Accord européen sur le devoir de vigilance des entreprises

Le 14 décembre 2023, après une nuit de négociation, le Conseil de l’Union européenne et le Parlement parvenaient à un accord politique provisoire concernant la directive sur le devoir de vigilance des entreprises en matière de durabilité (CSDDD ou CS3D pour Corporate sustainability due diligence directive). Une avancée historique qui manque toutefois de souffle sur certains points, freinée par des vents contraires.

Cette directive tant attendue imposera aux grandes entreprises de prendre des mesures pour identifier, prévenir, réduire et, si possible, éliminer leurs impacts négatifs réels et potentiels sur les droits humains et l’environnement. A la fois pour leurs activités propres, mais aussi celles de leurs filiales et de leurs partenaires commerciaux en amont de l’entreprise, tout comme pour certaines activités en aval telles que le recyclage ou la distribution.

Le texte précise ce qui est considéré comme violation des droits humains (travail des enfants, travail forcé, expropriations abusives, sécurité des bâtiments…) et atteinte à l’environnement (déforestation, émissions polluantes, utilisation de polluants interdits, utilisation excessive d’eau…).

Pour l’eurodéputée Lara Wolters, rapporteuse de la proposition pour le Parlement européen  : « Cette loi constitue une avancée historique.
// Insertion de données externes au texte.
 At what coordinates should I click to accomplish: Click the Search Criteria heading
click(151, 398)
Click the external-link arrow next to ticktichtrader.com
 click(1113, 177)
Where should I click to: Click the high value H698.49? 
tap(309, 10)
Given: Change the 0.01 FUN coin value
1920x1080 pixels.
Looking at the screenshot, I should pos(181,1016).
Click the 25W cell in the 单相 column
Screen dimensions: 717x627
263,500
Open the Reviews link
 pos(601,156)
Les entreprises sont désormais responsables des abus potentiels dans leur chaîne de valeur, dix ans après la tragédie du Rana Plaza ».

Le compromis ne fut cependant pas simple à trouver, le Conseil et le Parlement devant trancher sur de nombreuses divergences : entre autres quant à l’obligation ou non pour les entreprises de mettre en œuvre un plan de transition climatique, ou encore l’éventuelle inclusion du secteur financier.

Quelles sont les entreprises concernées ?

L’accord fixe le champ d’application de la directive aux entreprises européennes comptant plus de 500 employés et dont le revenu net d’exploitation mondial s’élève à 150 millions d’euros. Les sociétés de plus de 250 salariés avec plus de 40 millions d’euros de revenu net d’exploitation seront aussi concernées si ce dernier est réalisé majoritairement dans les secteurs à haut risque, à savoir le textile, l’habillement et la chaussure, l’agriculture, l’alimentation, les matières premières agricoles, les ressources minérales ainsi que la construction.

Pour les entreprises non européennes, la directive s’appliquera si elles ont généré un revenu net d’exploitation de 300 millions d’euros dans l’UE, trois ans après l’entrée en vigueur de la directive.

Au total, environ 13.000 entreprises basées dans l’Union européenne devraient être concernées. Les PME, largement exclues du champs d’application alors qu’elles représentent 99% des entreprises de l’UE, seront toutefois impactées si elles sont impliquées dans les chaînes de valeur des grandes entreprises ciblées par la directive.

Le secteur financier échappe encore

Comme dans le cas du règlement européen pour lutter contre la déforestation importée, le secteur financier (les banques, les assureurs et les gestionnaires d’actifs) n’est largement pas concerné par la directive.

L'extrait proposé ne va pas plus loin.